Bei den einfachen Chancen Impair und Pair hingegen ist die Verteilung auf dem Nummernkranz eine ganz andere, in der Mehrzahl sind diese Nummern paarweise angeordnet:
3/35, 12/28, 7/29, 18/22, 9/31, 14/20, 1/33, 16/24 liegen jeweils nebeneinander, es folgt eine gemischte Gruppe mit den Nummern 5, 10, 23, auf welche das Pair-Paar 8/30 folgt. Nach der 11 und 36 folgen die drei Paarungen 13/27, 6/34 und 17/25, gefolgt von der gemischten Gruppierung 2, 21, 4. Hierauf folgen schliesslich noch die Paare 15/19 und 32/26.
Aus dieser Ungleichverteilung der Chancen hat sich ein österreichischer Roulettist eine einfache, aber doch recht effiziente Spiel-Strategie für die Einfachen Chancen Impair/Pair ausgedacht, welche nur wenige Regeln aufweist:
- Die aktuelle Permanenz wird in Abschnitte zu jeweils neun Coup aufgeteilt.

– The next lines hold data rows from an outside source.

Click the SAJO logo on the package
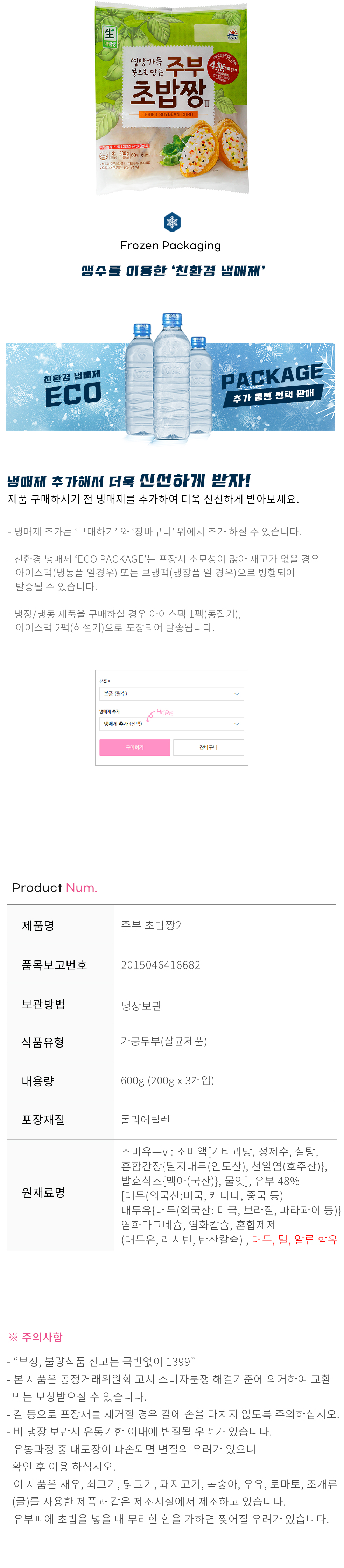coord(233,35)
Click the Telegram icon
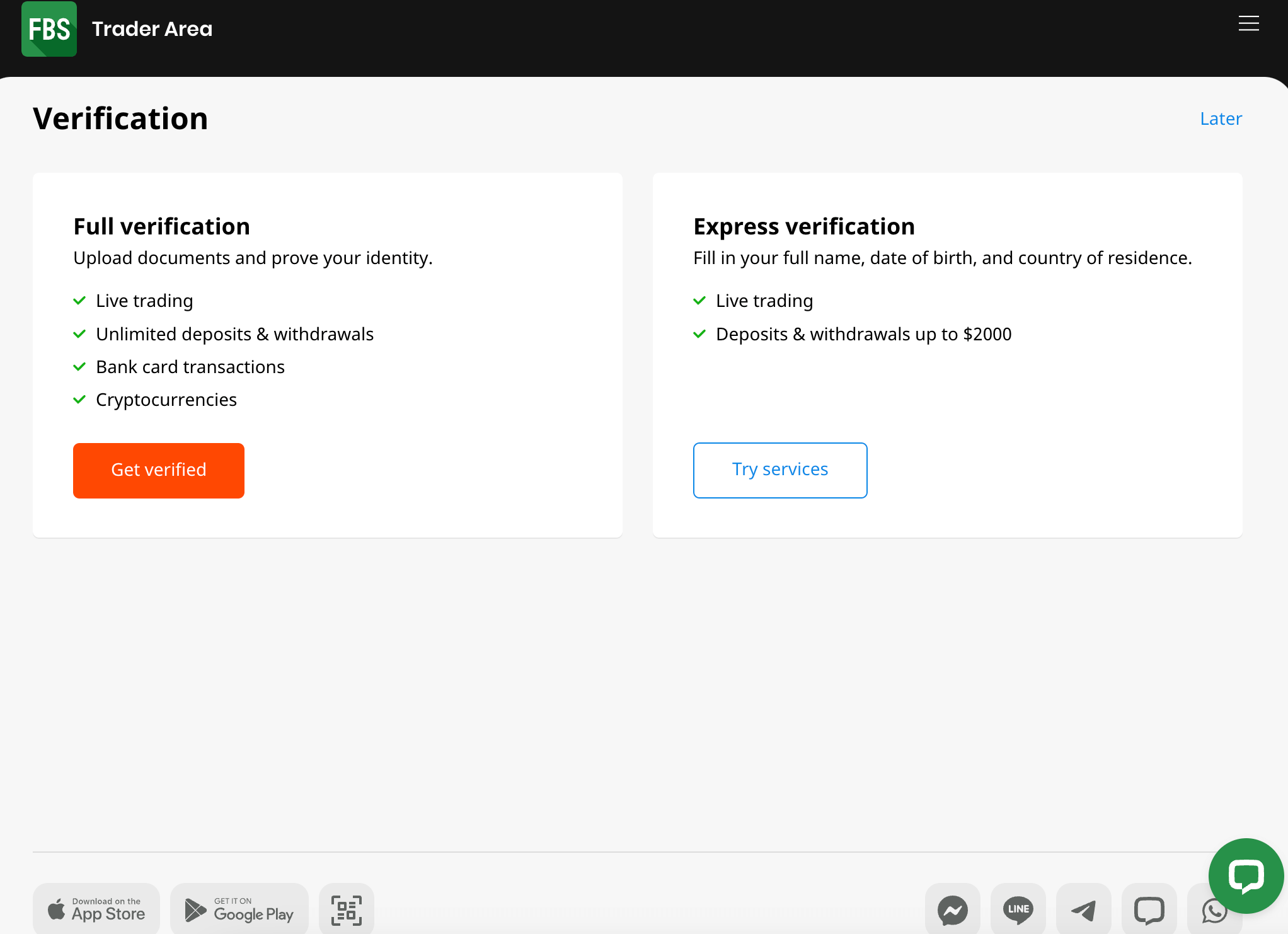 pyautogui.click(x=1084, y=909)
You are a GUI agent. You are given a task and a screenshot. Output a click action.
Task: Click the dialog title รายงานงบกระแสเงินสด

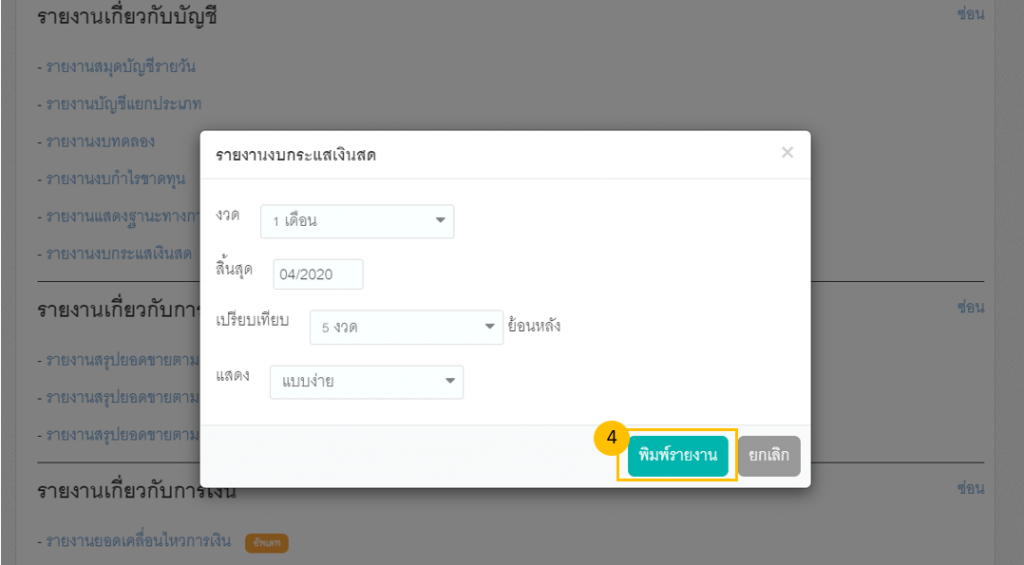[303, 155]
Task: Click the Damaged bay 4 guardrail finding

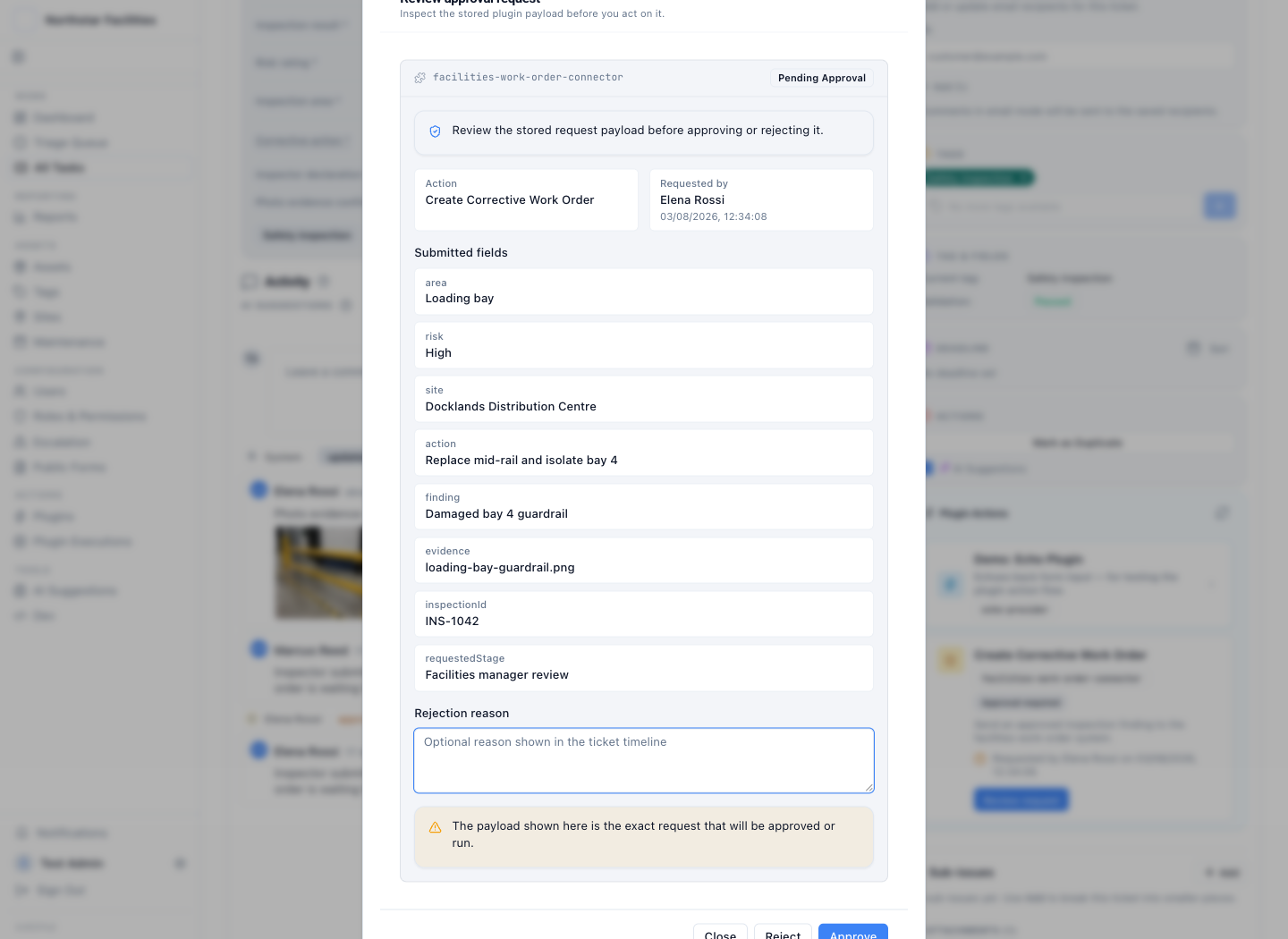Action: pyautogui.click(x=644, y=506)
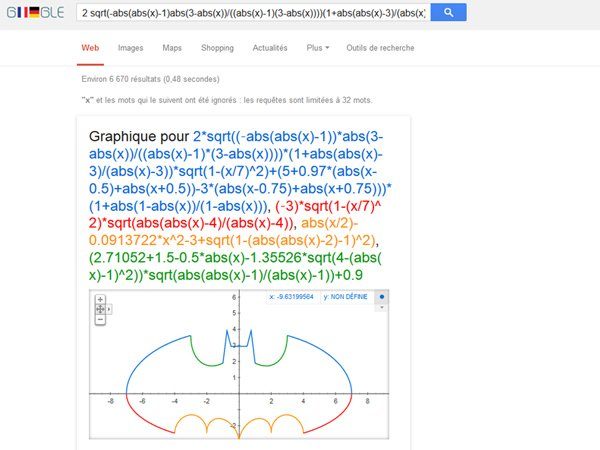Zoom in the graph with plus button
This screenshot has height=450, width=600.
[x=100, y=299]
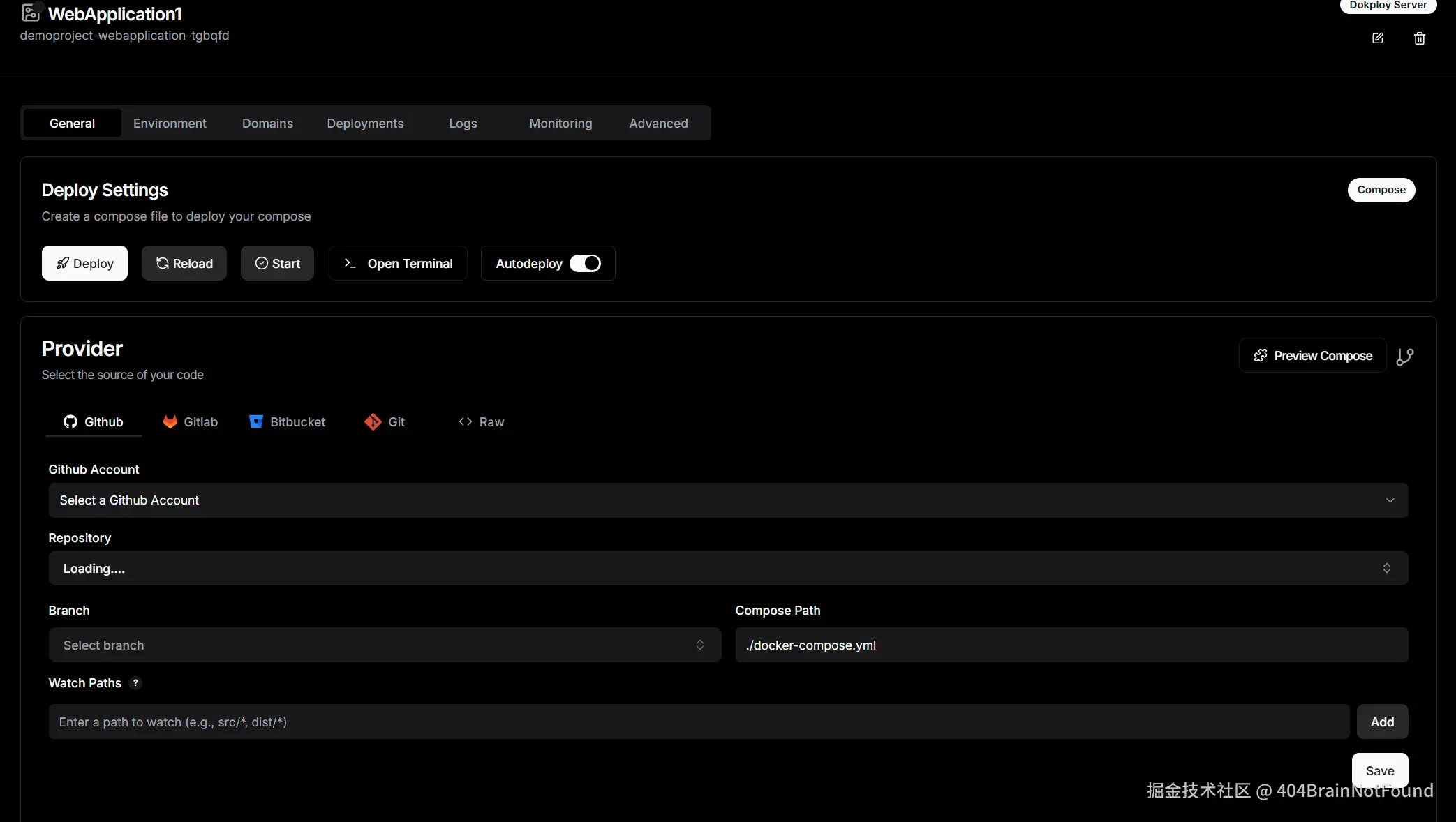Toggle the Autodeploy switch

pos(585,263)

- Dominiert in einem dieser Neuner-Abschnitte Pair gegenüber Impair im Verhältnis 6:3, 7:2, 8:1 oder 9:0, wird im nächsten Abschnitt auf Impair gespielt. Dominiert auf dieselbe Weise Impair, wird im folgenden Abschnitt auf Pair gespielt.
- Es wird also immer auf jene Chance gespielt welche weniger häufig gezogen worden ist.
- Liegt das Verhältnis zwischen Impair/Pair bei 5:4 oder 4:5, wird im nächsten Abschnitt auf die Chance gespielt, welche als letztes gezogen worden ist.
- Als Progression wird die d'Alembert verwendet, d. h. es wird nach jedem Verlust der Einsatz um ein Stück erhöht, nach einem Gewinn wird der Einsatz um 1 Jeton reduziert.
- Beendet wird ein Spiel immer, wenn 1 Jeton Gewinn oder Saldo 0 erreicht worden ist bzw. es werden maximal neun Coups gespielt, wobei das Ende dann unabhängig vom Saldo ist.
Ein Beispiel soll den Ablauf verdeutlichen:
Impair Pair Verhältnis Einsatz Saldo 16 4 17 36 29 13 22 32 7 5:4 I/Regel 3
27 +1 +1 28 19 27 1 6 12 17 15 6:3 P/Regel 2
28 +1 +2 14 21 17 26 23 8 22 18 6:3 I/Regel 2
13 +1 +3 16 4 18 22 15 18 9 17 5:4 I/Regel 3
14 -1 +2 5 +2 +4
Der Spielablauf im Einzelnen:
In den ersten neun Coups entsteht ein Verhältnis von 5:4 zugunsten von Pair, die letzte gezogene Nummer war allerdings Impair. Es wird deshalb nach Regel 3 auf Impair gespielt. Da der Einsatz gewinnt, ist das Spiel hier beendet, es werden erneut neun Coups abgewartet.
Aus den nächsten neun Coups ergibt sich ein Verhältnis von 6:3 für Impair. Es greift die Regel 2, und es wird daher auf Pair, die zurückliegende Chance, gespielt.
Im dritten aus weiteren neun Coups bestehenden Abschnitt ergibt sich ein Verhältnis von 6:3 für Pair. Somit ist wieder auf die zurückliegende Chance, im Beispiel also Impair, zu spielen.
In den nächsten neun Coups ergibt sich ein Verhältnis von 5:4 für Pair, es wird also wieder nach Regel 3 auf die zuletzt gezogene Chance, also Impair, gespielt. Der Einsatz verliert mit der 14, es folgt der nächste Einsatz auf Impair mit 2 Stücken, da nach dem Verlust der Einsatz um 1 Jeton erhöht wird.
Ausser der d'Alembert-Progression kann natürlich jede andere Progressionsart verwendet werden. Es bietet sich auch an, jeweils einen Abschnitt im Gleichsatz (masse égale) zu spielen, ist der Saldo nach neun Coups noch Minus, wird erst im nächsten Abschnitt der Einsatz erhöht.